Chrysophanol post-conditioning attenuated cerebral ischemia-reperfusion injury induced NLRP3-related pyroptosis in a TRAF6-dependent manner

Abstract Background: Pyroptosis induces neuronal death by triggering an excessive inflammatory injury. Chrysophanol possesses robust anti-inflammatory features, and it is protective against CIRI. The purpose of this research was to assess the effect of Chrysophanol post-treatment on CIRI-induced pyroptotic cell death, and to explore its underlying mechanisms. Methods: CIRI was induced in rats by CA and subsequent cardiopulmonary resuscitation, and PC12 cells were exposed to oxygen-glucose deprivation/reoxygenation (OGD/R) to imitate CIRI in vitro. The survival rate, neurological outcomes, histopathological changes and cognitive functions were examined to explore the neuroprotection mediated by Chrysophanol post-conditioning. Pyroptosis-associated proteins were quantified by qRT-PCR and western blot both in vivo and in vitro model. Meanwhile, gain- and loss-of-function analyses of NLRP3 or TRAF6 were also performed to evaluate their effects on Chrysophanol-mediated anti-pyroptotic signaling pathway. Finally, the interaction between NLRP3 and TRAF6 was detected in Chrysophanol-treated PC12 cells.Results: It was found that post-CA brain injury led to a notable cerebral damage by examining histopathological changes and neurological outcomes.
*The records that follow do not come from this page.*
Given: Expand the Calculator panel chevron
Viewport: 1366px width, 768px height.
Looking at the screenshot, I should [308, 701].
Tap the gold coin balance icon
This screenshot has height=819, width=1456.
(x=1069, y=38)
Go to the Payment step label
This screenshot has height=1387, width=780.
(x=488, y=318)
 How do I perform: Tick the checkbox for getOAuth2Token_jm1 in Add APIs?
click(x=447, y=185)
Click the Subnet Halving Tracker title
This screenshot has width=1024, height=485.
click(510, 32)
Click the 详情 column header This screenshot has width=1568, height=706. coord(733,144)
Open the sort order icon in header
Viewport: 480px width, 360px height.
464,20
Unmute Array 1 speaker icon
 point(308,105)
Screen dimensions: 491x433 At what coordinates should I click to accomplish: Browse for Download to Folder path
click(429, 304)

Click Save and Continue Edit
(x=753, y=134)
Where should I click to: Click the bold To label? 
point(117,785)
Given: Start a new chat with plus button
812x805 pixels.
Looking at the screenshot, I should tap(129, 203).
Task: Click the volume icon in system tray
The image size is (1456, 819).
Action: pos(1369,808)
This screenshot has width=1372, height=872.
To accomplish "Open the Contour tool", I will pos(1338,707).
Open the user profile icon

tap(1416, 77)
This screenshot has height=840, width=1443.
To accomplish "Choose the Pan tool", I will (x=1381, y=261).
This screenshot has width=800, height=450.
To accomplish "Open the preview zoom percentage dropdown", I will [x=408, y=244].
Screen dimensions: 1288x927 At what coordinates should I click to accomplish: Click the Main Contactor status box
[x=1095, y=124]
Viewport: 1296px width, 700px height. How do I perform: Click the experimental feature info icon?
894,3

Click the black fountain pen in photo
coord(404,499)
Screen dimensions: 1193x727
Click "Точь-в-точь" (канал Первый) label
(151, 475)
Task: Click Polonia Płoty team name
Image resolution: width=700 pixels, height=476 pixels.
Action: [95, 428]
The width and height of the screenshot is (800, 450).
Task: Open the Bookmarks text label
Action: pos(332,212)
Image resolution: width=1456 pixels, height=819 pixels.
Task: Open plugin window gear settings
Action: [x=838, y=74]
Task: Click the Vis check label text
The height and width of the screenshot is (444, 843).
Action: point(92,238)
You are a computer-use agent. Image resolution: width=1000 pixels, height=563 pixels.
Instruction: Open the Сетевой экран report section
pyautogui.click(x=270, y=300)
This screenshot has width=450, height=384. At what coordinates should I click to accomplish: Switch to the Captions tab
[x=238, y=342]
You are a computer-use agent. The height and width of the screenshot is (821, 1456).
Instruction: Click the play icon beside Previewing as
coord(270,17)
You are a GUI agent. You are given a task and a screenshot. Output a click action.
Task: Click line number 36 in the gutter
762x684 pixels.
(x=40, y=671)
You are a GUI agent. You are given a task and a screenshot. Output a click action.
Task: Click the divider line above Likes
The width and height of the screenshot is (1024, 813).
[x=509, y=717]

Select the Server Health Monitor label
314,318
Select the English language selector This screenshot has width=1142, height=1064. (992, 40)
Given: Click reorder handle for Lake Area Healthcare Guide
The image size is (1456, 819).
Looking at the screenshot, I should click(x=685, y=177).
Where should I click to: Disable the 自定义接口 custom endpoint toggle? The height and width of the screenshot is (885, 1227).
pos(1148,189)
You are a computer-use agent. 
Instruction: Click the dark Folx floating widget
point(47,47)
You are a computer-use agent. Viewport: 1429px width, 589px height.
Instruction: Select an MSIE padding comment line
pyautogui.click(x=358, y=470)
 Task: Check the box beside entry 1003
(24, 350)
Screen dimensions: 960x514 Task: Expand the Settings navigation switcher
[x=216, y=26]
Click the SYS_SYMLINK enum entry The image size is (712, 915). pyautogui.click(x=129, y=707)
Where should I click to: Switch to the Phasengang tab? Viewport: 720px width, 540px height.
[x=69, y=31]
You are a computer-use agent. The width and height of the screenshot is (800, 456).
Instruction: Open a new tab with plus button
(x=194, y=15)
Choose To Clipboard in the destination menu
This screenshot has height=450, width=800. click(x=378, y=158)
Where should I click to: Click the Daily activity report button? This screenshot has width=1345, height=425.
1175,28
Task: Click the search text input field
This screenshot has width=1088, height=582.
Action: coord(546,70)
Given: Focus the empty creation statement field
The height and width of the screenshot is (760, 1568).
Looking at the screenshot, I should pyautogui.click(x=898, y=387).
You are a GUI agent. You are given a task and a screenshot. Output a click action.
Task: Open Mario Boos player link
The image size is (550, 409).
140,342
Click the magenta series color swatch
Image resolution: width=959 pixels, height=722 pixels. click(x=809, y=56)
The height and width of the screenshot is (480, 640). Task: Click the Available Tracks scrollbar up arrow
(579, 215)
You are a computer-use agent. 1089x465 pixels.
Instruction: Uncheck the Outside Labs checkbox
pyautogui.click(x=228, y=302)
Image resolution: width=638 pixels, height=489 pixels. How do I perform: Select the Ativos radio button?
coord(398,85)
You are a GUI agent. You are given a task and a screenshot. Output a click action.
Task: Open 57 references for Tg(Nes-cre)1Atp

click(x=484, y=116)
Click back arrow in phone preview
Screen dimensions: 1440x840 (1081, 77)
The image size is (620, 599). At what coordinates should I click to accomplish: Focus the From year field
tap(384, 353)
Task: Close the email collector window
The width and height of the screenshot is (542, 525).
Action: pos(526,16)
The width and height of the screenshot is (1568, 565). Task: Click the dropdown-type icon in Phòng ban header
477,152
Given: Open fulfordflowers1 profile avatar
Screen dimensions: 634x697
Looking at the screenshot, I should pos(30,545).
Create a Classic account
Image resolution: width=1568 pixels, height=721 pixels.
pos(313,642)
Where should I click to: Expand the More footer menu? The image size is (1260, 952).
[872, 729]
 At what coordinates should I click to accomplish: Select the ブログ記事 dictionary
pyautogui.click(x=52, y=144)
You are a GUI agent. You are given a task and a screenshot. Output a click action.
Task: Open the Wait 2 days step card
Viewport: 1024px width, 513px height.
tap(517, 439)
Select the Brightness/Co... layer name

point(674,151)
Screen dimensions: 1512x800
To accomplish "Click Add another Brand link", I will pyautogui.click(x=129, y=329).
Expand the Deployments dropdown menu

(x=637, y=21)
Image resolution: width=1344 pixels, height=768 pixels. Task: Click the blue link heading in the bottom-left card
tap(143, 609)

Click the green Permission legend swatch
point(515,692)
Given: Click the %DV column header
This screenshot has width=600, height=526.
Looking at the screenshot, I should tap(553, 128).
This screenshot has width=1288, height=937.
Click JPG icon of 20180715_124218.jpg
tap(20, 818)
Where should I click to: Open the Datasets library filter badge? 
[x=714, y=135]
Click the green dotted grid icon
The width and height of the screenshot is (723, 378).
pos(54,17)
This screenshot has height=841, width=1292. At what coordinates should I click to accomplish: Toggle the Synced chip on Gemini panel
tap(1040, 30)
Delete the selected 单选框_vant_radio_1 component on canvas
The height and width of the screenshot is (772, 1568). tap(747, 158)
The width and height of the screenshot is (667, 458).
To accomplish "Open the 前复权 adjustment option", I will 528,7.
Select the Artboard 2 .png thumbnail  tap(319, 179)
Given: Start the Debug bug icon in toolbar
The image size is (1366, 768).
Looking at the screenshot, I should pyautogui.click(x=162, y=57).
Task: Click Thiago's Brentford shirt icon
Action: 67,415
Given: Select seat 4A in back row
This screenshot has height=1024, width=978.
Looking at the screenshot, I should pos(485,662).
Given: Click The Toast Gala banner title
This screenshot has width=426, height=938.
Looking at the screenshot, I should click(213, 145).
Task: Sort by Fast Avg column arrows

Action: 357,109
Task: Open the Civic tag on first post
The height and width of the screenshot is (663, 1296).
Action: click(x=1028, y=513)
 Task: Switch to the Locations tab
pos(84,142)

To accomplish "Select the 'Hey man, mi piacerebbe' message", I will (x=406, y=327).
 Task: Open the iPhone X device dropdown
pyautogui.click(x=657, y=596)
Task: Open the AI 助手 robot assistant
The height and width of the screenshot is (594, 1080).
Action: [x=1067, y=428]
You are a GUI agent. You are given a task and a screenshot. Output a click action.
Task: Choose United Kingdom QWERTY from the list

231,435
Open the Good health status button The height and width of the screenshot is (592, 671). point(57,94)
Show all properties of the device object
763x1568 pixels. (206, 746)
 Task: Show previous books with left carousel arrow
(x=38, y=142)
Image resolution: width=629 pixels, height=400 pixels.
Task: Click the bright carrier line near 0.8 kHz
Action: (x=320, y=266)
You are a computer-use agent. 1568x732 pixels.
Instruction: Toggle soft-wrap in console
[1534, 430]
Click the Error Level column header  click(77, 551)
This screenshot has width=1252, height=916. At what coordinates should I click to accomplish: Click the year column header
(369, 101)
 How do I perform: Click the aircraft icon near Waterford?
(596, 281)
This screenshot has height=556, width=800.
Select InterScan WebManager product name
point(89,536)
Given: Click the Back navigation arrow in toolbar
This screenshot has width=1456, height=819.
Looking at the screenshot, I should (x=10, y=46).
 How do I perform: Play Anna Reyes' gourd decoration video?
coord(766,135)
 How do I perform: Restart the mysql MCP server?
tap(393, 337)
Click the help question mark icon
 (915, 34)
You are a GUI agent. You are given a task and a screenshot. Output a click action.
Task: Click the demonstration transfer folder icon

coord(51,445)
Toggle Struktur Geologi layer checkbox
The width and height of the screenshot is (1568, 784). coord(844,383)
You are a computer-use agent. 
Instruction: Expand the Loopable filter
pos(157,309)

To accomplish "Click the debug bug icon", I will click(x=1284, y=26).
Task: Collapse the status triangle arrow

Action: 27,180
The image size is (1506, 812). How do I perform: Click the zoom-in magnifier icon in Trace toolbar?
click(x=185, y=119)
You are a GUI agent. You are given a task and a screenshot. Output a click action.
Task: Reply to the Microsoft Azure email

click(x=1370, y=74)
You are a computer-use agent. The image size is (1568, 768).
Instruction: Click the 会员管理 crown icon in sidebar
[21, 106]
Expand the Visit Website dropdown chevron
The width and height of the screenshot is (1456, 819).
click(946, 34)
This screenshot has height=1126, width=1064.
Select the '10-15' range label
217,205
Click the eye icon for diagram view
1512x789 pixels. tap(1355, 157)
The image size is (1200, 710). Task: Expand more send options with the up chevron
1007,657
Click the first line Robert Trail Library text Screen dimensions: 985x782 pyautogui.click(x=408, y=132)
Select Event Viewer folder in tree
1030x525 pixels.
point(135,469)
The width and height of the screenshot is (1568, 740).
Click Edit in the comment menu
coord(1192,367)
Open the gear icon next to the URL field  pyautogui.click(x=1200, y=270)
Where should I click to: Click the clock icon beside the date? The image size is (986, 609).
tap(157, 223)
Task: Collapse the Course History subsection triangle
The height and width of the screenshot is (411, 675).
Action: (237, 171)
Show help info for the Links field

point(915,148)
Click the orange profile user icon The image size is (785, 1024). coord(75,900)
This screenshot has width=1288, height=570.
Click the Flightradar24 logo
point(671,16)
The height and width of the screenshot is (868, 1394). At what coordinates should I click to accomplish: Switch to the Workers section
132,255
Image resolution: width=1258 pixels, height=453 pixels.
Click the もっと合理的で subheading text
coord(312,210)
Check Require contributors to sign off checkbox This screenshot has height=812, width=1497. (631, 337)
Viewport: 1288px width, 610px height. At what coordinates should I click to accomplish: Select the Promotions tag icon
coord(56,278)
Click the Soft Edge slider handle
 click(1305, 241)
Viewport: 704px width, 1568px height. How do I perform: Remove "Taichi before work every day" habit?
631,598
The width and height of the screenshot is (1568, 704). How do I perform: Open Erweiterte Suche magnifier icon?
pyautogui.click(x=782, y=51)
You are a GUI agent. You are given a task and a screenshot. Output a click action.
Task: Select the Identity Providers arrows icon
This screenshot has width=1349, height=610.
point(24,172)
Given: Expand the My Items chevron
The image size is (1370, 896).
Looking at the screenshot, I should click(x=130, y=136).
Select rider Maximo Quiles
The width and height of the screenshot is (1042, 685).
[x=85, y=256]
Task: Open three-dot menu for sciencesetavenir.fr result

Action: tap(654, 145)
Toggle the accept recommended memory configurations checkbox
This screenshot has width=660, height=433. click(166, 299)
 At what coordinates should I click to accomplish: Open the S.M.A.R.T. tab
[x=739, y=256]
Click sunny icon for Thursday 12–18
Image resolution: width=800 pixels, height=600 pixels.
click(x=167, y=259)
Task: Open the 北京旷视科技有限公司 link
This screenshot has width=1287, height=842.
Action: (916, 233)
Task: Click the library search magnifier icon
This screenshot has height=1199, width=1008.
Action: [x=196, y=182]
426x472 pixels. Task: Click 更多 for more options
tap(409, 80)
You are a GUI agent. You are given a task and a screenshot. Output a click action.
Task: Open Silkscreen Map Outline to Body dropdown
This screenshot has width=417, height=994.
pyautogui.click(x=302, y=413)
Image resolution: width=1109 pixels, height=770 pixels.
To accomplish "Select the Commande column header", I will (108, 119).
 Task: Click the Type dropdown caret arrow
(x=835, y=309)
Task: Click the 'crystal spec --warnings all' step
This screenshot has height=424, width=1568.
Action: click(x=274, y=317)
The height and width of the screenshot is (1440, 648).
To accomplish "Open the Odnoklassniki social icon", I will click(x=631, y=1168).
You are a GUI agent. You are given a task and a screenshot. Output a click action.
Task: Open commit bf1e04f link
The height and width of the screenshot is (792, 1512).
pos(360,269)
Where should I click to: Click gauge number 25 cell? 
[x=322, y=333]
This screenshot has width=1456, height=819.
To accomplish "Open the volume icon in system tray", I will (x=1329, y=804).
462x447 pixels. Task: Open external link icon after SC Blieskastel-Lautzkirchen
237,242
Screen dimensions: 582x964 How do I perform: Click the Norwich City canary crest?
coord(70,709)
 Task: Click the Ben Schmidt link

The existence of pyroptosis was also confirmed in in vivo and in vitro CIRI models. Moreover, we further confirmed that post-treatment with Chrysophanol, the main bioactive ingredient of Rhubarb, significantly suppressed expressions of pyroptosis-associated proteins, e.g., NLRP3, ASC, cleaved-caspase-1 and N-terminal GSDMD, and inhibited the expression level of tumor necrosis factor receptor-associated factor 6 (TRAF6). Furthermore, NLRP3 overexpression neutralized the neuroprotection of Chrysophanol post-treatment, suggesting that pyroptosis was the major neuronal death pathway modulated by Chrysophanol post-treatment in OGD/R. Additionally, the neuroprotection of Chrysophanol post-treatment was also abolished by gain-of-function analyses of TRAF6. Finally, the results demonstrated that Chrysophanol post-treatment suppressed the interaction between TRAF6 and NLRP3. Conclusions: Taken together, our findings revealed that Chrysophanol post-treatment could be protective against CIRI by inhibiting NLRP3-related pyroptosis via a TRAF6-dependent manner.